- **What you should do**:
Rewrite the records from the line containing "Click the Dragon Spirit game name" through the line containing "pyautogui.click(x=359, y=366)", substituting "scroll bar" for "scrollbar" and leaving everything else unchanged. Give back only that stretch.

- **Data excerpts**:
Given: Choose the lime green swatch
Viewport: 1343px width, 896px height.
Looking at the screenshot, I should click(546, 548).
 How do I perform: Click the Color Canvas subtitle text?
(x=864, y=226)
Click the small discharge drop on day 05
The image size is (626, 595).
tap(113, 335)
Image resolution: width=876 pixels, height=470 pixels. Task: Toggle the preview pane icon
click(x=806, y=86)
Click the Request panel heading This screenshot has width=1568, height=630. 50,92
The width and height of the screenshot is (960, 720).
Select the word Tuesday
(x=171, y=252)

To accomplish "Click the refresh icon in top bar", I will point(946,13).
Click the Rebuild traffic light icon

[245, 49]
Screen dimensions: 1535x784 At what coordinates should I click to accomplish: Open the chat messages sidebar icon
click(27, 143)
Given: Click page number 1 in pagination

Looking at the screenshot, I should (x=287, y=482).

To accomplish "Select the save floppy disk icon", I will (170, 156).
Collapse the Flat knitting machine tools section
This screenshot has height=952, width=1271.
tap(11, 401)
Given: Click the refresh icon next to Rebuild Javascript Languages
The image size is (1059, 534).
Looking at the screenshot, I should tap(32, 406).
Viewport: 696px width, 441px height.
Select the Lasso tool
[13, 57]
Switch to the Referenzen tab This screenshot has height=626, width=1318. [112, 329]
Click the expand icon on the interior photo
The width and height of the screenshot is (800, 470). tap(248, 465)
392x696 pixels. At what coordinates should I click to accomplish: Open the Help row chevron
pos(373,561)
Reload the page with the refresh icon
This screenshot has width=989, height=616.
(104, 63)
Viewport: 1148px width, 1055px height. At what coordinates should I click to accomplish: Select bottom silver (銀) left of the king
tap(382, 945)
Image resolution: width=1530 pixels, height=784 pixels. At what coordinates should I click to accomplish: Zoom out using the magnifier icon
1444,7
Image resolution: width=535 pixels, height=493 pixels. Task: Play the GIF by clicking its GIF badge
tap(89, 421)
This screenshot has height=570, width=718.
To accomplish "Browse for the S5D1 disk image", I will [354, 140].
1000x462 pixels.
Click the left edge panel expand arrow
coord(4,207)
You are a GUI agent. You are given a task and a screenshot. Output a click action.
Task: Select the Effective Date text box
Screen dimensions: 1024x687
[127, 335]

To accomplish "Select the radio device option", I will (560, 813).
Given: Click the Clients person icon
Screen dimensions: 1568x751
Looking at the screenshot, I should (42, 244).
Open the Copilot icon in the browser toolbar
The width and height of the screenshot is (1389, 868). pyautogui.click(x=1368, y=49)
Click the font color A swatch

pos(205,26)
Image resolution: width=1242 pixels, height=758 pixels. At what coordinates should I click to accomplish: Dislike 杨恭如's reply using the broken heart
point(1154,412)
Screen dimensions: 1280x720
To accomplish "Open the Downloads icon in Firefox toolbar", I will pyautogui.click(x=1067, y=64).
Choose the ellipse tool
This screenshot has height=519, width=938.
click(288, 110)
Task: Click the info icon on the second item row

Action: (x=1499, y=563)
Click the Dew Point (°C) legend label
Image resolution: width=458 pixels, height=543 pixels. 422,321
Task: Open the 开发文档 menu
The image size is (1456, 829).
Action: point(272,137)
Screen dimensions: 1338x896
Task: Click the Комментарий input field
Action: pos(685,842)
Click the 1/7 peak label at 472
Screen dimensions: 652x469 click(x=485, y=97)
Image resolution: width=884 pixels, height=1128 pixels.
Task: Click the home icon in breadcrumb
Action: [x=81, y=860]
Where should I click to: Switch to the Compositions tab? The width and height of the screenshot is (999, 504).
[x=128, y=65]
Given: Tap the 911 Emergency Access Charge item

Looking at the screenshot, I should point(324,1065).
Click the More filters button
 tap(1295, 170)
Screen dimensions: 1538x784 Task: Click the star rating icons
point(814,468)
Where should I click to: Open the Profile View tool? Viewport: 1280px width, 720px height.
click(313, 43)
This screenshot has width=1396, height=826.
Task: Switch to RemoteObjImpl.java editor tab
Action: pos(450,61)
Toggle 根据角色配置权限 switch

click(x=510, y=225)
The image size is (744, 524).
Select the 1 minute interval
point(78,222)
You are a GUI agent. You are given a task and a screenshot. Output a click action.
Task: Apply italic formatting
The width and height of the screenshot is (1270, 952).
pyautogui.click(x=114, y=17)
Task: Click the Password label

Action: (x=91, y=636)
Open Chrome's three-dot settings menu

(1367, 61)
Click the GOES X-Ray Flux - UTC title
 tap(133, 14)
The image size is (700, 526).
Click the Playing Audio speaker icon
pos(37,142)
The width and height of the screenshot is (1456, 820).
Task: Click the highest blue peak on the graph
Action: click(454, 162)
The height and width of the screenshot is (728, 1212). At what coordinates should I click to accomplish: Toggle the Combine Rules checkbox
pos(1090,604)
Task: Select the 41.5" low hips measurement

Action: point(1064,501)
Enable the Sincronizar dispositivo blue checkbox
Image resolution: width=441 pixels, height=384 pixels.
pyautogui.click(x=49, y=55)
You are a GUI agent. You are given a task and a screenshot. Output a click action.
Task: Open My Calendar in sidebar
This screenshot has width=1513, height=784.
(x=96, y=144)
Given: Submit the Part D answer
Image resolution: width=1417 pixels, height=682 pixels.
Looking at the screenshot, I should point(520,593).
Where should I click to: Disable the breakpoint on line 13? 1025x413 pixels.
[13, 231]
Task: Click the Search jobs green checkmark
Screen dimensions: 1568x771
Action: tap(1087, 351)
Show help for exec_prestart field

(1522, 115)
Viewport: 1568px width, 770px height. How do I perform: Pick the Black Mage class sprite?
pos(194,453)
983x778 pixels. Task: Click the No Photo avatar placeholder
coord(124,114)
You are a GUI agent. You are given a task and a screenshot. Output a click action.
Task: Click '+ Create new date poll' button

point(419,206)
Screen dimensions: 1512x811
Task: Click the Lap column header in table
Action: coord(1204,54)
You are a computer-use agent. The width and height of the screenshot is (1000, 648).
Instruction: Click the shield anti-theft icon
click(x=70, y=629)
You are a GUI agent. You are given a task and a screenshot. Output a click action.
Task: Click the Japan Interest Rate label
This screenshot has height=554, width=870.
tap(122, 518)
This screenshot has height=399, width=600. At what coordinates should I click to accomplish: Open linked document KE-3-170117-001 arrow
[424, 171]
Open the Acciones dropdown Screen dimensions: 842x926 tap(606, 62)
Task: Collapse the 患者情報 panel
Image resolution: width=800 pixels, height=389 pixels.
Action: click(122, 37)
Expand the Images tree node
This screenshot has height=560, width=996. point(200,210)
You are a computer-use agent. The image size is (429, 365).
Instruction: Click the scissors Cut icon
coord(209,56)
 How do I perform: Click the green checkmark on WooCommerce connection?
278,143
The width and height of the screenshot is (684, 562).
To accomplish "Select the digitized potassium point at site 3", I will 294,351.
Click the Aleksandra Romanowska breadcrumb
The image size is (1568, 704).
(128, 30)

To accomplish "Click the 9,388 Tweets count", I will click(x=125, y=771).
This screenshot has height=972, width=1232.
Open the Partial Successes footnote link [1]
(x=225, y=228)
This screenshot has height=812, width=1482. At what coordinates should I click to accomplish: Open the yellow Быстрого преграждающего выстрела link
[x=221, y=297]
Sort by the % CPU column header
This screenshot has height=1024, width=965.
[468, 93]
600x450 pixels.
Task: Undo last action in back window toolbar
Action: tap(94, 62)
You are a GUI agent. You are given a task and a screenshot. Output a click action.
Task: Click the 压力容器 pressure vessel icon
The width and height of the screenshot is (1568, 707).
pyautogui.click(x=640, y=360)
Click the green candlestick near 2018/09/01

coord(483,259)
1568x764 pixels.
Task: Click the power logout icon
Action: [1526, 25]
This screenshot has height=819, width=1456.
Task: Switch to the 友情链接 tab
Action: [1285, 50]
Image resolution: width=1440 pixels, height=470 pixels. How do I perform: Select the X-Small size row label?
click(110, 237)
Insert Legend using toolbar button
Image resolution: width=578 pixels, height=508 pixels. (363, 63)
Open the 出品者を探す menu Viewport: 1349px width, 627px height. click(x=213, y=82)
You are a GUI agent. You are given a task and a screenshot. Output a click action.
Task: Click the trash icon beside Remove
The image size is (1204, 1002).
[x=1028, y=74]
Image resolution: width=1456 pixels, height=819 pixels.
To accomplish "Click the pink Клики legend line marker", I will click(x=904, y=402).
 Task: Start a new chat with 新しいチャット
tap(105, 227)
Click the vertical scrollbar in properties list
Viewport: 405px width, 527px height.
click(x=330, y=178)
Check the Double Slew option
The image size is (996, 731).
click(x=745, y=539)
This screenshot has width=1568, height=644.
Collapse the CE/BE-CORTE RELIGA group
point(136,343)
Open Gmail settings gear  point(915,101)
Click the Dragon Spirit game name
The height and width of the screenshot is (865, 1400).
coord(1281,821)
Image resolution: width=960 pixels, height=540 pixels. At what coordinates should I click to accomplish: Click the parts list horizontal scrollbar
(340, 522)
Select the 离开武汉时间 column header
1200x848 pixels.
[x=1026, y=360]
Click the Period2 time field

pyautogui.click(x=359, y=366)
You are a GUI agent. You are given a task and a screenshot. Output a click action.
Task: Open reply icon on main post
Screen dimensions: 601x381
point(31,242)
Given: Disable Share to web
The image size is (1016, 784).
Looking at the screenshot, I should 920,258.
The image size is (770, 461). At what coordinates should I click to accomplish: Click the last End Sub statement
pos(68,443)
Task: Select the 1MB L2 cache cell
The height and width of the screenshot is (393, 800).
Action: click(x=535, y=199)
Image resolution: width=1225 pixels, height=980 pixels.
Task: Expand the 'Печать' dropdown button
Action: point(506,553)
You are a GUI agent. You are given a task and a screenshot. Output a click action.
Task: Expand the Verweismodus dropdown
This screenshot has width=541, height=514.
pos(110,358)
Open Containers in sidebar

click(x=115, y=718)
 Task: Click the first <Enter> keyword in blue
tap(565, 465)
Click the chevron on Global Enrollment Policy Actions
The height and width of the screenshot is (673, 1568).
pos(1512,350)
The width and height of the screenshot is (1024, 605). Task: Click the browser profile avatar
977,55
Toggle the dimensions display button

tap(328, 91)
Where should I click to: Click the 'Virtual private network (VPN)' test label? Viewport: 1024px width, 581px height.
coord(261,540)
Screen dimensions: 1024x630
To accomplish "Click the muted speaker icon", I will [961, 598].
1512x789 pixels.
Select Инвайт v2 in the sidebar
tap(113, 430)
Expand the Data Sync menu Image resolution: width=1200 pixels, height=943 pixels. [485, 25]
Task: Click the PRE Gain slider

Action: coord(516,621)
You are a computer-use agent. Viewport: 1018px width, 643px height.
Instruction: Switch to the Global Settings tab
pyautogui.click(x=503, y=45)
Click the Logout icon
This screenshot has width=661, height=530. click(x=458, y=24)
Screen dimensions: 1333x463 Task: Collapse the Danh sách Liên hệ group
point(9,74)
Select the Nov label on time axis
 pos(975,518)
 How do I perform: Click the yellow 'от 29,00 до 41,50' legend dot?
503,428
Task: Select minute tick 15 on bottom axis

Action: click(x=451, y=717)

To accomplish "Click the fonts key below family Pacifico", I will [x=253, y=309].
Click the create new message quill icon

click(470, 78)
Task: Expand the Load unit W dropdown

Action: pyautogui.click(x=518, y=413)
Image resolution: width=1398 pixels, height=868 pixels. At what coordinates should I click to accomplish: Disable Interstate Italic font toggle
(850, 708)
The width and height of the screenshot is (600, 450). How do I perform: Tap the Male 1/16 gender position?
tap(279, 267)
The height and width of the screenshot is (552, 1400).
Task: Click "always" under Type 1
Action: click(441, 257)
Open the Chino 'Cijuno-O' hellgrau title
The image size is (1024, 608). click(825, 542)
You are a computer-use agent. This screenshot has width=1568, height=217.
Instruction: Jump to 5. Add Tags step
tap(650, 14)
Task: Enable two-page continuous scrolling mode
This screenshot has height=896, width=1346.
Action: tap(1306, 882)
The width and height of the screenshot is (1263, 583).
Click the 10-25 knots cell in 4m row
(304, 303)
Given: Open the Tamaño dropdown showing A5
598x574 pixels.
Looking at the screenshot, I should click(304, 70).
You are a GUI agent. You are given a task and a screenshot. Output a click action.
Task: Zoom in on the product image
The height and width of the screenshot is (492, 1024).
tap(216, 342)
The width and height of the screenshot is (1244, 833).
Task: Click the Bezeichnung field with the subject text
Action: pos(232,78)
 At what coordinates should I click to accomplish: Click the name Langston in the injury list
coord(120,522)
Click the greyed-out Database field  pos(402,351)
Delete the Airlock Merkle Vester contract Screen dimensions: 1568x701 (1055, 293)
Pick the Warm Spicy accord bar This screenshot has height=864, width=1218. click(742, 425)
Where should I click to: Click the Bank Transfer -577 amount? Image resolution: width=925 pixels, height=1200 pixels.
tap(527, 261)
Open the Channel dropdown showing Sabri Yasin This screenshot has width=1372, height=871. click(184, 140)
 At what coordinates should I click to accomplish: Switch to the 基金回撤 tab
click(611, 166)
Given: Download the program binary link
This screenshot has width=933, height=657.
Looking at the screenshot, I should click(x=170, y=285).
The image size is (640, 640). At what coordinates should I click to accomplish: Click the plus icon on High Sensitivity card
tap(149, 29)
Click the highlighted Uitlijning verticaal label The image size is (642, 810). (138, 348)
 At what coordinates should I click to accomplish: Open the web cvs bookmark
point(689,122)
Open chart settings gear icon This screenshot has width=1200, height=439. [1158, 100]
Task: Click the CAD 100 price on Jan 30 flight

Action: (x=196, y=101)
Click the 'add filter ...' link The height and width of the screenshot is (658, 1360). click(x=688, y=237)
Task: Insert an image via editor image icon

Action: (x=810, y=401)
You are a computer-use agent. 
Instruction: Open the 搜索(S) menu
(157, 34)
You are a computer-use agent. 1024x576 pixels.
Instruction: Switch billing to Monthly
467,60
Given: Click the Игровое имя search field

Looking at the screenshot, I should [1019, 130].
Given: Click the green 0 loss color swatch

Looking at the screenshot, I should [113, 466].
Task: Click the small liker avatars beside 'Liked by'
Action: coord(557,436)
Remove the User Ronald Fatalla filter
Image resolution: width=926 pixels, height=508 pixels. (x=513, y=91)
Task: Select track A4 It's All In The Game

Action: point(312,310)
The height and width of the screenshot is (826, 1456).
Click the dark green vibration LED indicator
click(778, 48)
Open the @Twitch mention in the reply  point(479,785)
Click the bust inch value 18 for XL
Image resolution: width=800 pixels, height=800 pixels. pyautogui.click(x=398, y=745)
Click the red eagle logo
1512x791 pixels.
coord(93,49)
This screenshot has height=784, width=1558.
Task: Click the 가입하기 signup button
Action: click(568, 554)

- **Task solution**:
Click the Dragon Spirit game name
The height and width of the screenshot is (865, 1400).
coord(1281,821)
Image resolution: width=960 pixels, height=540 pixels. At what coordinates should I click to accomplish: Click the parts list horizontal scroll bar
(340, 522)
Select the 离开武汉时间 column header
1200x848 pixels.
[x=1026, y=360]
Click the Period2 time field

pyautogui.click(x=359, y=366)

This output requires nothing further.